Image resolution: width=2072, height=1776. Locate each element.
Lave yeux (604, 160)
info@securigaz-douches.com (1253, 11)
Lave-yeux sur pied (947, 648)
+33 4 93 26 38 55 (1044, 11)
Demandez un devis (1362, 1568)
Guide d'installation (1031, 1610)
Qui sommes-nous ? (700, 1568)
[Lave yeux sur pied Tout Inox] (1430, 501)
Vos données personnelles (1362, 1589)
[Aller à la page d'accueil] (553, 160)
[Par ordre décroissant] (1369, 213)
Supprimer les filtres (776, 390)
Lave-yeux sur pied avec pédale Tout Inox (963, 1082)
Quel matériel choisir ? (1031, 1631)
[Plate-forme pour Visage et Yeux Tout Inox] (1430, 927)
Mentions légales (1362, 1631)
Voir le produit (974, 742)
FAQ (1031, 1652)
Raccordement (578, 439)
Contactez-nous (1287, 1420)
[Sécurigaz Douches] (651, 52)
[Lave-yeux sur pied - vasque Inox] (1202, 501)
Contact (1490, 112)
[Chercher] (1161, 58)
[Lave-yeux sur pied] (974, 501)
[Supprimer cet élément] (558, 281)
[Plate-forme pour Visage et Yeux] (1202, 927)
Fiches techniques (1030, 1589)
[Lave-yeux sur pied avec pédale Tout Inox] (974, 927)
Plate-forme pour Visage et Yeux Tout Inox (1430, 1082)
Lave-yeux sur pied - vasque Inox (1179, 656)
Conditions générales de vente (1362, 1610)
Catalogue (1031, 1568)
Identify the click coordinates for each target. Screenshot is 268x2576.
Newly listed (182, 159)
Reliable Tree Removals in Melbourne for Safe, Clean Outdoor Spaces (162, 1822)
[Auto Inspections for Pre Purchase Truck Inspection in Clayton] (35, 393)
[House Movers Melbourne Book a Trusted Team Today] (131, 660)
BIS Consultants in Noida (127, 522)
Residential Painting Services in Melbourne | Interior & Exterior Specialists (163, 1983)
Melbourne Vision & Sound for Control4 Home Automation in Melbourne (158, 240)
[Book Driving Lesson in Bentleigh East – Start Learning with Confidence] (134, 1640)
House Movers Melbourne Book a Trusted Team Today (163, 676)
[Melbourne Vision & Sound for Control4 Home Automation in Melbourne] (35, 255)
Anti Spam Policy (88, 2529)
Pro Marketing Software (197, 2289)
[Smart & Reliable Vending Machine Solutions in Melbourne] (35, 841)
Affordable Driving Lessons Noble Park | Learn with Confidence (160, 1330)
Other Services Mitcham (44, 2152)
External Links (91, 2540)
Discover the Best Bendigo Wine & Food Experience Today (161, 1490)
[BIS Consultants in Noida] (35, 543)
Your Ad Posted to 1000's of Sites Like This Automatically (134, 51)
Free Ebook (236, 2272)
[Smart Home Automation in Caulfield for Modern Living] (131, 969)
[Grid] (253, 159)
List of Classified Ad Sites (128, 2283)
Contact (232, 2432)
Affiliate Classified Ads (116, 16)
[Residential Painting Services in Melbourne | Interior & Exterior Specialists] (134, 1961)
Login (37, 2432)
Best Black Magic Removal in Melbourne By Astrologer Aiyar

====

From the data, pick out every line that includes "with".

▶ [RESPONSE TO THIS TASK]:
[Book Driving Lesson in Bentleigh East – Start Learning with Confidence] (134, 1640)
Affordable Driving Lessons Noble Park | Learn with Confidence (160, 1330)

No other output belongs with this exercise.